Amory Lovins, a physicist-cum-environmentalist who would go on to become one of the most influential advocates of efficiency, outlined a “soft path” approach to development built with the support of the Friends of the Earth. His alternative energy strategy went mainstream in 1976 with his essay “Energy Strategy: The Road Not Taken?” in Foreign Affairs.[2] Lovins’ assertions that “soft” decentralized solar technology posed less of an environmental and technological risk than “hard” nuclear power and would not run out as fossil fuels would, introduced many readers to renewable energy. More importantly, Lovins suggested that the legions of technicians required to build and service renewable energy systems would create jobs in communities across North America.
The popularity of Lovins’ vision of a solar powered economic and environmental renaissance brought him to Canada. Over the winter of 1975-76, he worked with the Science Council of Canada to develop its sustainable development program, the Conserver Society.[3] He also worked closely with the Department of Energy, Mines, and Resources on its conservation and energy substitution strategy. He had a substantial impact. The head of the Department’s Office of Energy Conservation, David Brooks, left the government soon after to found the Friends of the Earth Canada. Brooks spent the rest of the decade advocating energy conservation and the adoption of renewables.
Solar technology’s potential ability to create jobs while mitigating environmental risk also drew the attention of Canadian provincial governments. In Atlantic Canada, the Alexander Campbell government on Prince Edward Island launched a development program for renewables in response to rising gas prices and growing deindustrialization in the early 1970s. Campbell’s government drew heavily on environmental groups to formulate its plan for PEI. The New Alchemy Institute of Cape Cod Massachusetts provided its most iconic project, the PEI Ark. Led by Canadian scientist and environmentalist, John Todd, the New Alchemists promised their Ark project would provide the island with sustainable housing and help create a wind technology industry while preserving the local ecology and the island’s rural culture.[4]
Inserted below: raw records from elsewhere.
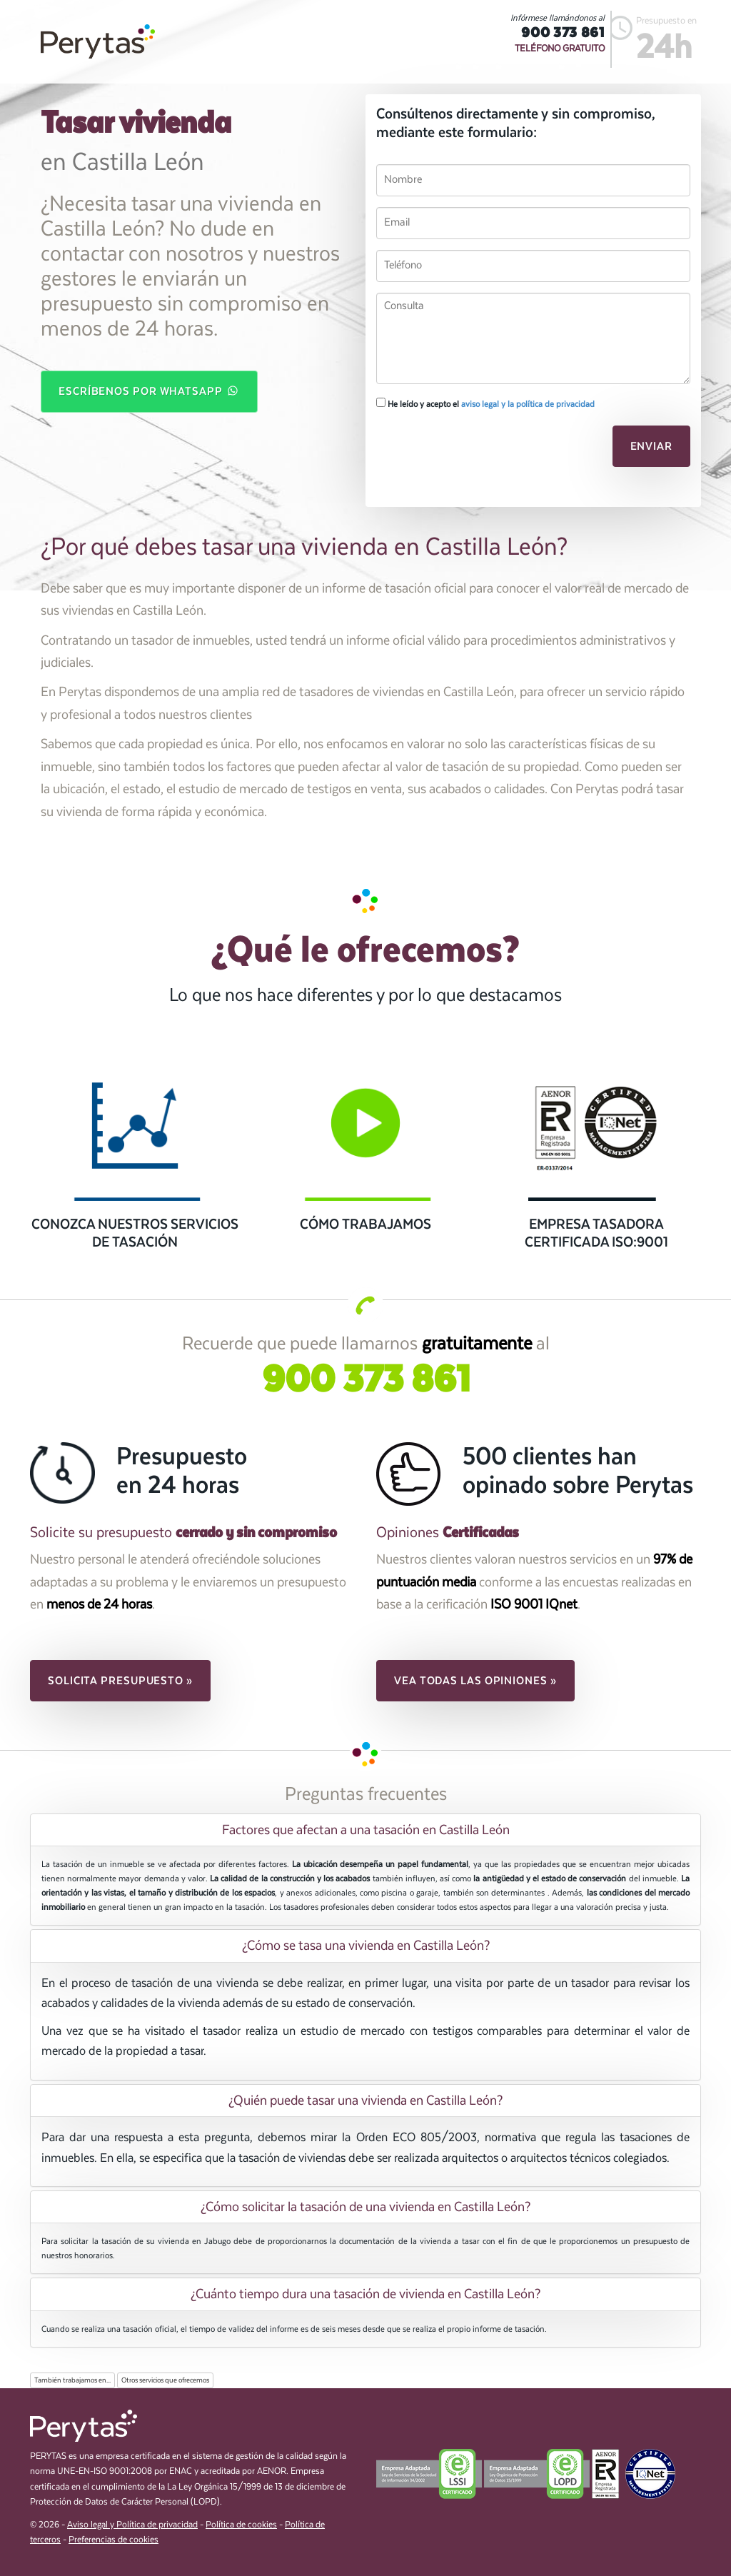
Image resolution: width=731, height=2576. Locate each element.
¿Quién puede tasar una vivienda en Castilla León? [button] (365, 2100)
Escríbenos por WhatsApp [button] (149, 390)
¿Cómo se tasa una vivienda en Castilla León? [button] (366, 1945)
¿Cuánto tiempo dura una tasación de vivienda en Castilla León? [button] (365, 2294)
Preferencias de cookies (113, 2540)
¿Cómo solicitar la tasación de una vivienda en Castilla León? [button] (365, 2207)
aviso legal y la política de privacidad (528, 404)
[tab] (365, 1830)
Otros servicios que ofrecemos (165, 2380)
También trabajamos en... (72, 2380)
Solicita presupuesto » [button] (120, 1680)
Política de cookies (241, 2525)
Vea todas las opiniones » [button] (475, 1680)
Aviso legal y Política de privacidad (132, 2525)
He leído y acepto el (485, 403)
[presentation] (474, 451)
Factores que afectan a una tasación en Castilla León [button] (366, 1830)
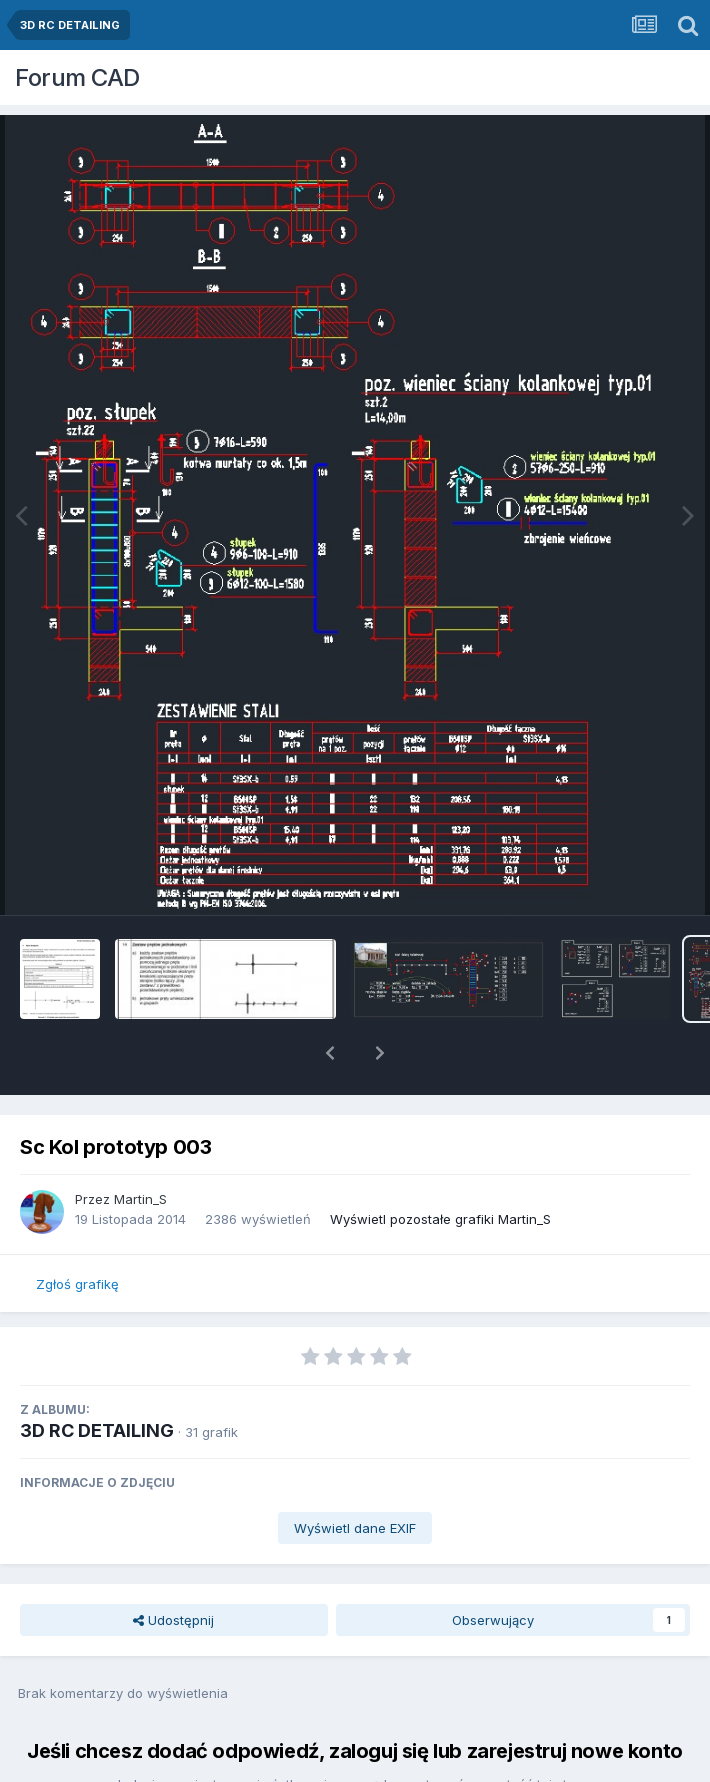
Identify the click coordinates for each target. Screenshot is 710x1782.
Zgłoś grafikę (77, 1232)
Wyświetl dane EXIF (355, 1476)
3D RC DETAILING (97, 1378)
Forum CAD (77, 77)
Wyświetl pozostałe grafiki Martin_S (440, 1167)
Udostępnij (173, 1568)
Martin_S (140, 1147)
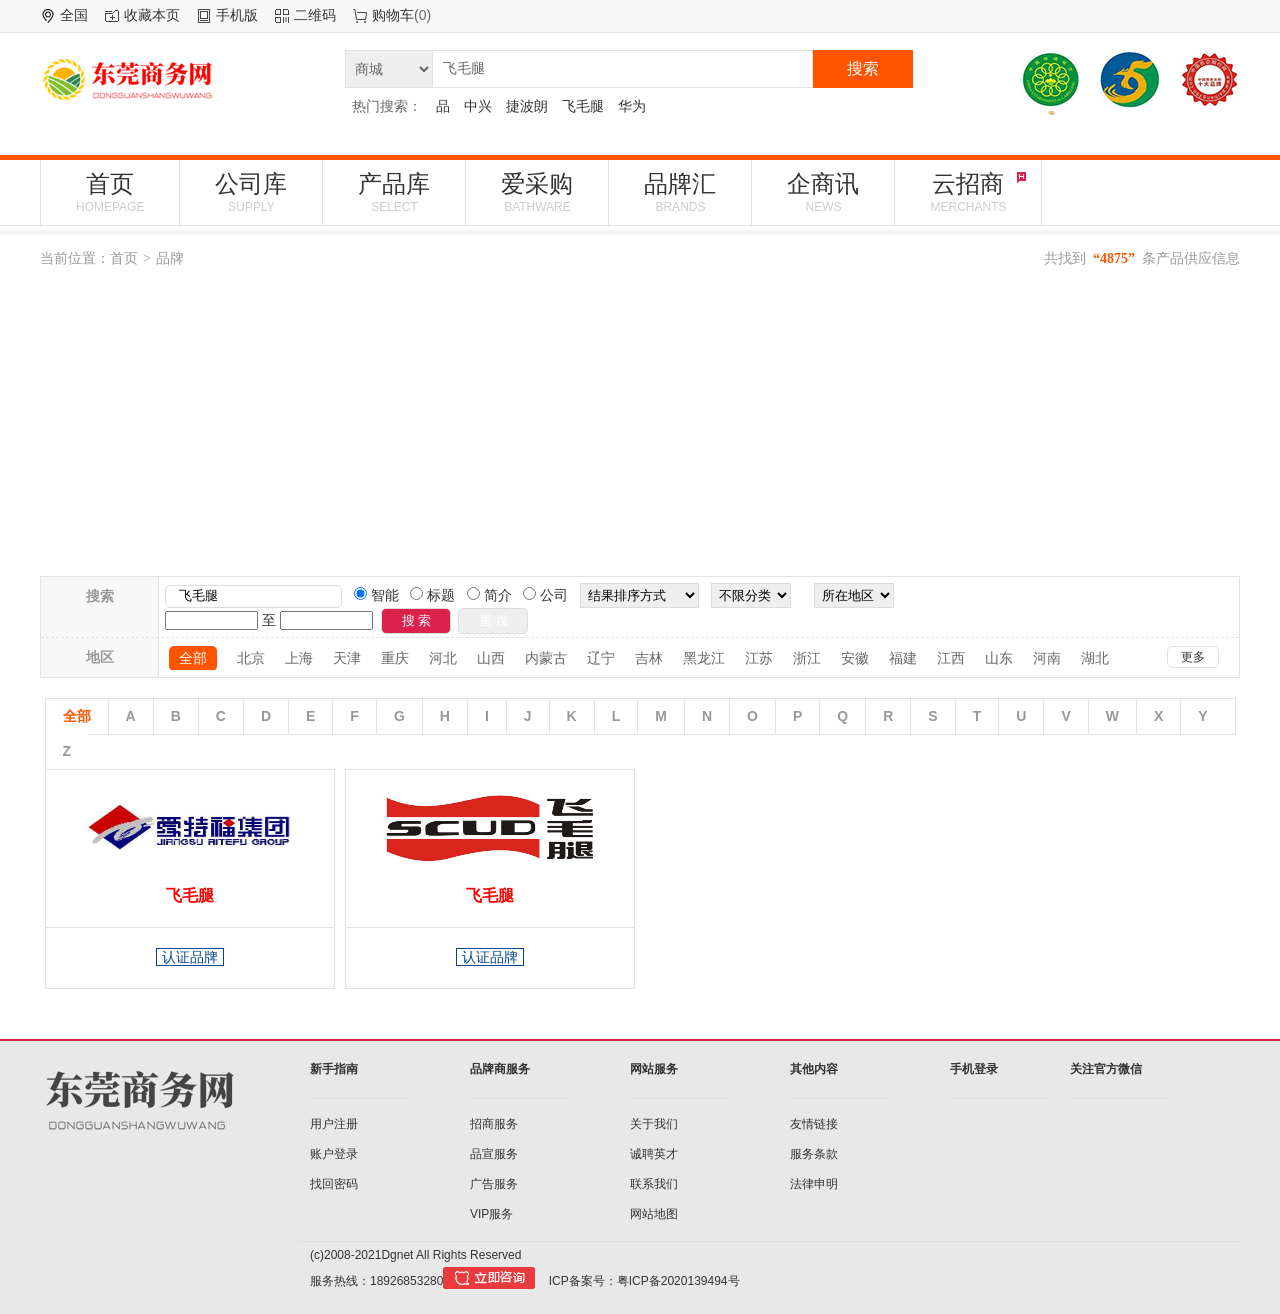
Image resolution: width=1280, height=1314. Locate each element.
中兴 (478, 106)
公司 (552, 595)
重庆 (395, 658)
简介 (496, 595)
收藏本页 (152, 15)
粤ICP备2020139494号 (678, 1281)
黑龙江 (704, 658)
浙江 (807, 658)
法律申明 (814, 1184)
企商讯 (823, 192)
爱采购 (537, 192)
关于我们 (654, 1124)
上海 (299, 658)
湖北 (1095, 658)
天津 (347, 658)
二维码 (315, 15)
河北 (443, 658)
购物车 (393, 15)
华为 (632, 106)
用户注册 (334, 1124)
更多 (1193, 657)
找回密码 (334, 1184)
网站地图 (654, 1214)
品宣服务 (494, 1154)
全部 (193, 658)
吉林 (649, 658)
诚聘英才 (654, 1154)
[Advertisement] (640, 426)
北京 (251, 658)
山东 (999, 658)
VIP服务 (491, 1214)
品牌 (170, 258)
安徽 (855, 658)
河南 (1047, 658)
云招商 (968, 192)
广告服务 (494, 1184)
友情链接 (814, 1124)
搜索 (863, 68)
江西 (951, 658)
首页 (110, 192)
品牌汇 (680, 192)
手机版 (237, 15)
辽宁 (601, 658)
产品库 (394, 192)
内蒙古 (546, 658)
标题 (439, 595)
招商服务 (494, 1124)
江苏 (759, 658)
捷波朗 (527, 106)
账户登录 (334, 1154)
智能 (383, 595)
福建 (903, 658)
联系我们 (654, 1184)
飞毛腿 (583, 106)
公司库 (251, 192)
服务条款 (814, 1154)
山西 (491, 658)
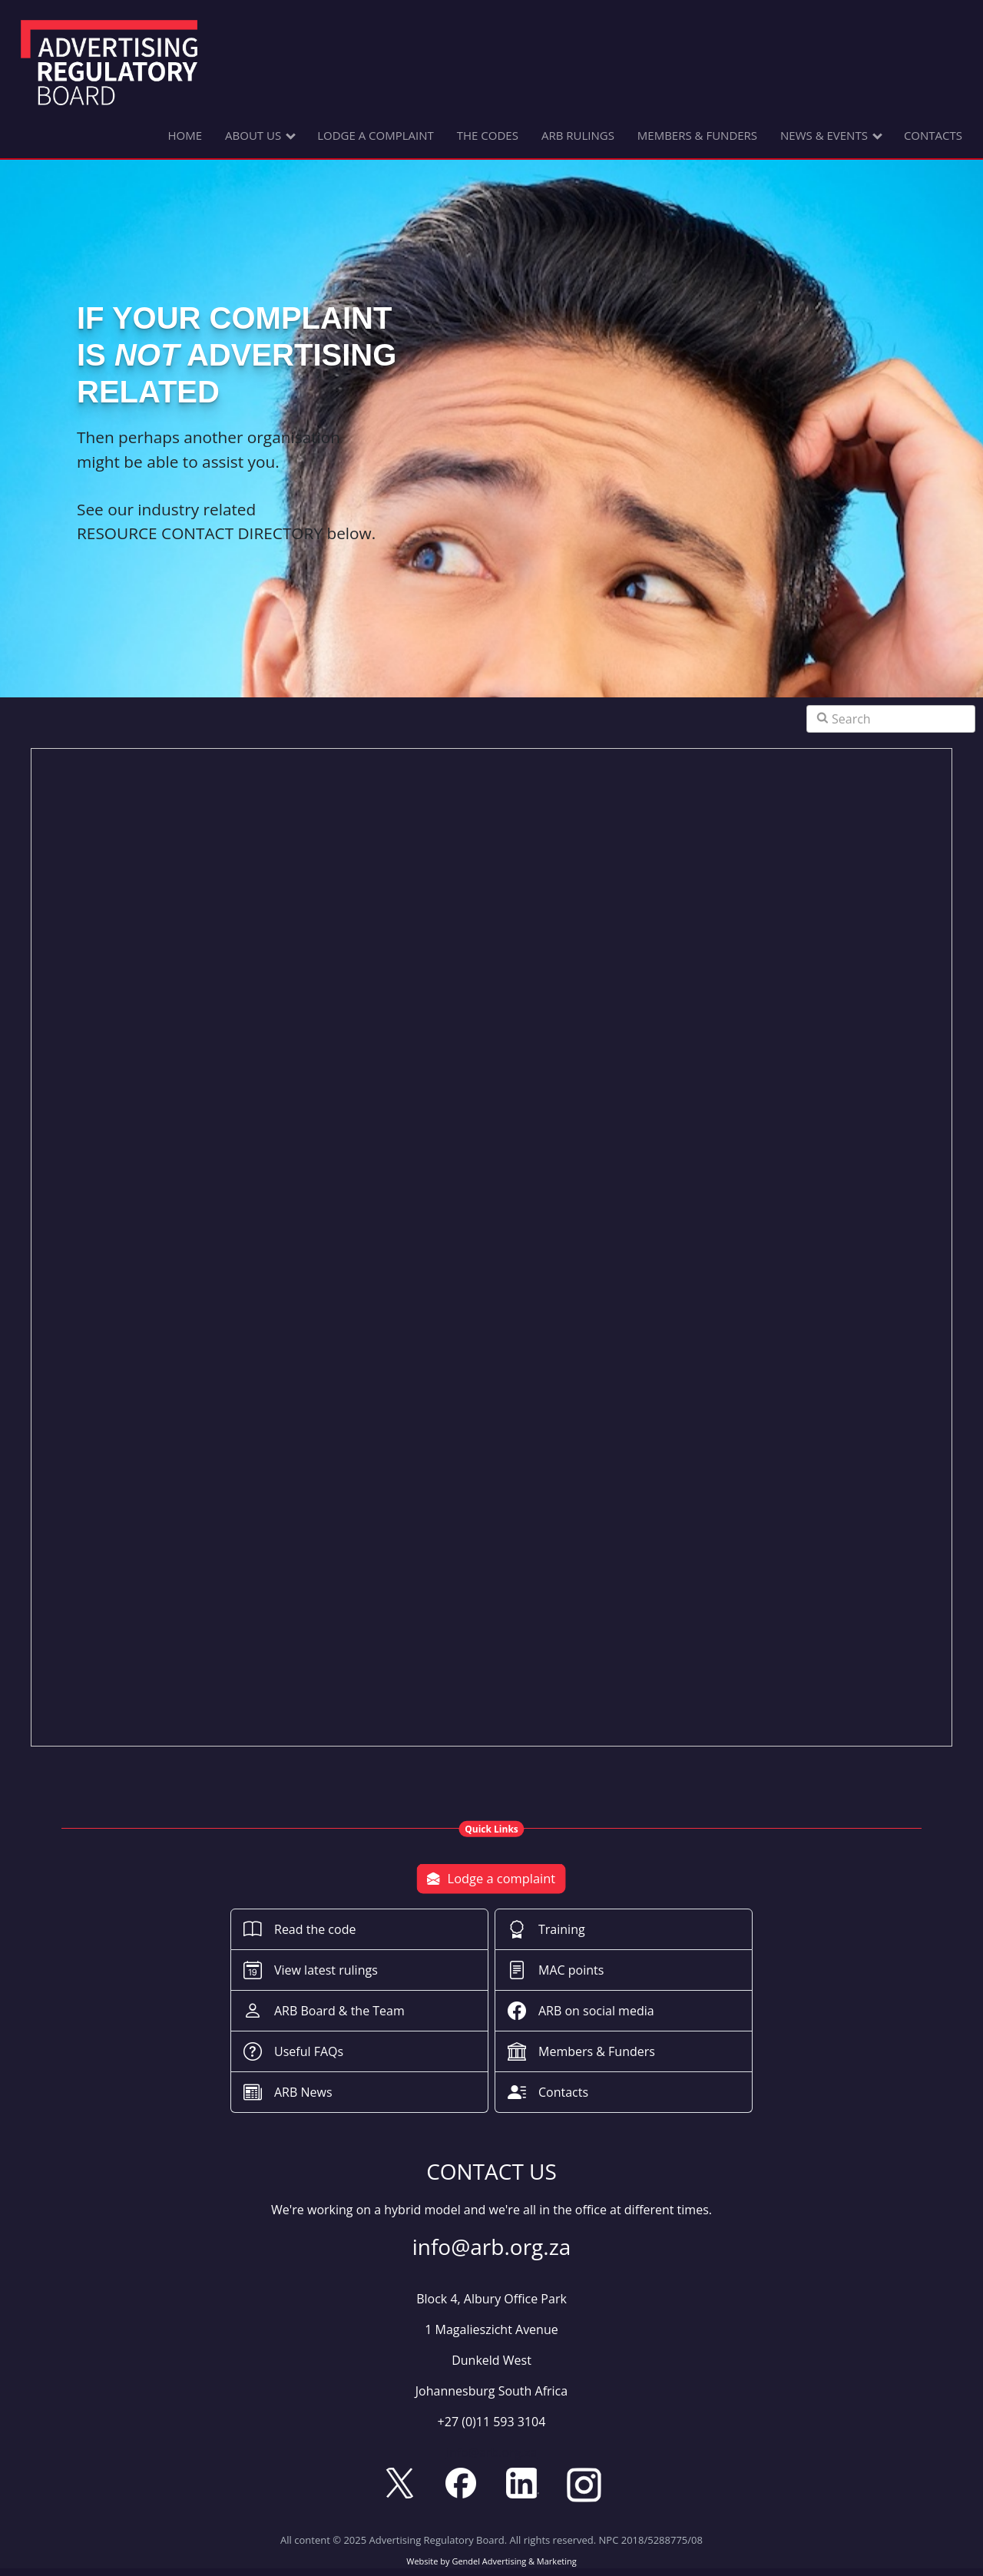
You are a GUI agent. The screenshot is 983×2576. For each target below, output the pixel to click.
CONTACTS (933, 135)
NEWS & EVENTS (824, 135)
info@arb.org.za (491, 2452)
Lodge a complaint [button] (491, 1879)
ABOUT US (253, 135)
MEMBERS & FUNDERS (697, 135)
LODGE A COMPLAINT (375, 135)
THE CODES (487, 135)
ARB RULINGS (577, 135)
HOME (185, 135)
By outlining a compelling reason for investing in solar technology and working closely with concerned governments environmentalists pushed renewable energy into discussions about Canada’s energy future. A consensus built that solar and other renewables had an important place in Canada’s future. Federal policy makers, however, faced questions: How soon could solar contribute? Could it really create jobs and new industries? This uncertainty needed to be addressed before solar could change from a promising, but obscure technology to one worth investing tax dollars in. Thankfully for solar advocates, a group of engineers and a computer model called WATSUN had answers. This cheerily named program would define solar technology’s capabilities and play a key role in convincing the federal government that solar heating’s time had finally come.
Hank Trim is a SSHRC postdoctoral fellow at the University of California, Santa Barbara. This is the second in a four part monthly series on the rise and fall of solar energy in the 1970s and 1980s
[1] Donella H. Meadows, Dennis L. Meadows, Jørgen Randers, and William W. Behrens III, The Limits to Growth: A Report to the Club of Rome on the Predicament of Mankind (New York: Universe Books, 1972).
[2] Amory Lovins, “Energy Strategy: The Road Not Taken,” Foreign Affairs 55, 1 (October 1976): 65-96.
[3] Henry Trim, “Planning the Future: The Conserver Society and Canadian Sustainability,” Canadian Historical Review 96, 3 (September 2015): 375-404.
[4] Alan MacEachern, An Environmental Fable: The Institute of Man and Resources (Charlottetown: Island Studies Press, 2003).